The VA estimates that a veteran dies by suicide every 80 minutes, with post-traumatic stress disorder believed to be a major precipitating factor of suicide. A December, 2012 public health study indicates that nearly 30% of Iraq and Afghanistan War veterans treated at VA hospitals have been diagnosed with PTSD—and that number only reflects those who seek treatment. And while the VA has made considerable improvements in veterans’ overall care in the past few years, PTSD diagnosis and treatment still remains a challenge.
One of the more pioneering efforts to assist veterans and Active Duty personnel experiencing symptoms of PTSD is the Department of Veteran’s Affairs’ National Center for PTSD and the Department of Defense’s National Center for Telehealth & Technology’s “PTSD Coach”.
PTSD Coach is a mobile application that features cognitive behavioral techniques to encourage self-management of PTSD symptoms. The app provides information on PTSD and treatments; tools for screening and tracking symptoms; simple skills to help handle stress symptoms, and direct links to support.
The National Center for Telehealth & Technology’s site lists PTSD Coach’s key features:
- Self-Assessment: Self-assessment of PTSD symptoms with individualized feedback, and ability to track changes in symptoms over time. The assessment does not formally diagnose PTSD.
- Manage Symptoms: Coping skills and assistance for common kinds of post-traumatic stress symptoms and problems, including systematic relaxation and self-help techniques.

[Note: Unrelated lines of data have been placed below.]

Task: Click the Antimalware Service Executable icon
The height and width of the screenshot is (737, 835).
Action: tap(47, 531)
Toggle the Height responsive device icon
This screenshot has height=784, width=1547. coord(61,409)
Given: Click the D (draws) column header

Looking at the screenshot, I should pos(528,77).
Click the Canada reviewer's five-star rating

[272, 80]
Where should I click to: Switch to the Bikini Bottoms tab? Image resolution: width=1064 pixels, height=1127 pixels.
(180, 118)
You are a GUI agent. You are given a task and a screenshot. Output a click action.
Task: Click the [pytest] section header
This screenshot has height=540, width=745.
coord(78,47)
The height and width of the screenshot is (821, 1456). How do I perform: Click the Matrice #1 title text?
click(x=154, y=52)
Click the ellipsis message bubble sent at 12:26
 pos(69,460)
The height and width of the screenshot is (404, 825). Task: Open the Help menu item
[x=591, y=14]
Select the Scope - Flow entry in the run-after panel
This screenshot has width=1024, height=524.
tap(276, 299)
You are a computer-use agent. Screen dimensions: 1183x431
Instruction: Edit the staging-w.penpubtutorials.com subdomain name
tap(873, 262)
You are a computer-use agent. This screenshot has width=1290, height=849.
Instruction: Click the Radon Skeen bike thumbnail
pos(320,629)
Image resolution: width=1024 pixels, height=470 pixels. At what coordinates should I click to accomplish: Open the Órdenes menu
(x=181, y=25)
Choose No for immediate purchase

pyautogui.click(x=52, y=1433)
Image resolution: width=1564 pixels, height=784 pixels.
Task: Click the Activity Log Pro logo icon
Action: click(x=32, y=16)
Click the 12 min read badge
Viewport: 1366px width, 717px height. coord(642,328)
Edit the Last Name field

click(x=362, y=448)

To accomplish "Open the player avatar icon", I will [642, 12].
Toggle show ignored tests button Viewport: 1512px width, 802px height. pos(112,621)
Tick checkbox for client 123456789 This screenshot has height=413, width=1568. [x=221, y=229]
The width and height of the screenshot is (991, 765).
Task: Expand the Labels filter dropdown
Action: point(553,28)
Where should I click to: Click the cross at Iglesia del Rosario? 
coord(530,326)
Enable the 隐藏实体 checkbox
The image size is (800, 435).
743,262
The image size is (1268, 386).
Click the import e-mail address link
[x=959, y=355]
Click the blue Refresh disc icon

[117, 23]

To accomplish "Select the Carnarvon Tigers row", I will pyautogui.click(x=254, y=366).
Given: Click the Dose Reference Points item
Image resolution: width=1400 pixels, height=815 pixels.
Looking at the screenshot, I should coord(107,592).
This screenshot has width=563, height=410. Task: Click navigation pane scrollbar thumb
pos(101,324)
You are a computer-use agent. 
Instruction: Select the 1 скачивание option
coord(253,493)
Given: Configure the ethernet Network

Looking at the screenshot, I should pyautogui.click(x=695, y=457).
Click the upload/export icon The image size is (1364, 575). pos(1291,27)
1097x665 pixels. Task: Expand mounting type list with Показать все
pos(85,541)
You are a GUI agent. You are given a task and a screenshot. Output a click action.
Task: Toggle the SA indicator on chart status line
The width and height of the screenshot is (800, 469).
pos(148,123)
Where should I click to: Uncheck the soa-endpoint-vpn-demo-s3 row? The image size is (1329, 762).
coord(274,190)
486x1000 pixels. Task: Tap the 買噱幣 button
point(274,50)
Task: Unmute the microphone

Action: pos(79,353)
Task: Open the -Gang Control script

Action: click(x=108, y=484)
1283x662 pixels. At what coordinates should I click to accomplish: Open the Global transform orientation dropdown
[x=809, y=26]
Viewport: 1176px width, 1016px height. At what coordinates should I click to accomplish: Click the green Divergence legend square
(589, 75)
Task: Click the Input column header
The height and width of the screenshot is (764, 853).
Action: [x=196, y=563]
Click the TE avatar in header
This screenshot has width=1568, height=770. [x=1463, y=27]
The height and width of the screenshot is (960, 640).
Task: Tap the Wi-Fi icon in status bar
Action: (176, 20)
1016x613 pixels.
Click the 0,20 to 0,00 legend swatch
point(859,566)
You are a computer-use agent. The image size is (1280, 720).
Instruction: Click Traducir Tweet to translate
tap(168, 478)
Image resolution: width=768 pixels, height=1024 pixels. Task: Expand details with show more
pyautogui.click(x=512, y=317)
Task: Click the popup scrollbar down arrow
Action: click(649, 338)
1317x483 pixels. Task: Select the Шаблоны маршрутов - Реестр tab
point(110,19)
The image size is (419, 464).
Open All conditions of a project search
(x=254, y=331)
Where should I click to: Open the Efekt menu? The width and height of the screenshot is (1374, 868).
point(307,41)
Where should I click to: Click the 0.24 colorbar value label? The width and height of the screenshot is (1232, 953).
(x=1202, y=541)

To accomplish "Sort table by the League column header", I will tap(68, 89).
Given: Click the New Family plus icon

- Find Support: Assistance in finding immediate support. The app enables individuals to identify personal sources of emotional support, populate the phone with those phone numbers, and link to treatment programs. And in an emergency, users can quickly link to the National Suicide Prevention Hotline.
- Learn about PTSD: Education about key topics related to trauma, PTSD, and treatment.
PTSD Coach has been downloaded over 100,000 times in 74 countries around the world and won the 2012 American Telemedicine Association’s President’s Award – Innovation. The app provides information and support for a disorder than can be frequently socially stigmatized and associated with feelings of shame or guilt. It provides a private and anonymous way to seek support, but is meant to be used in tandem with professional medical treatment.
Research with Veterans with PTSD found that 88% were moderately to extremely satisfied with the app, and more than three-quarters found the app helped them find ways to manage symptoms, feel more comfortable seeking support, feel they can do something about their symptoms, increase understanding of their symptoms, and enhance knowledge of PTSD.
PTSD Coach recently launched a website version of the app, PTSD Coach Online, which has similar tools to the app, and also helps look at “big picture” issues, like understanding values and goals or problem solving. The online version is also able to offer tools that involve writing, due to its computer-based format.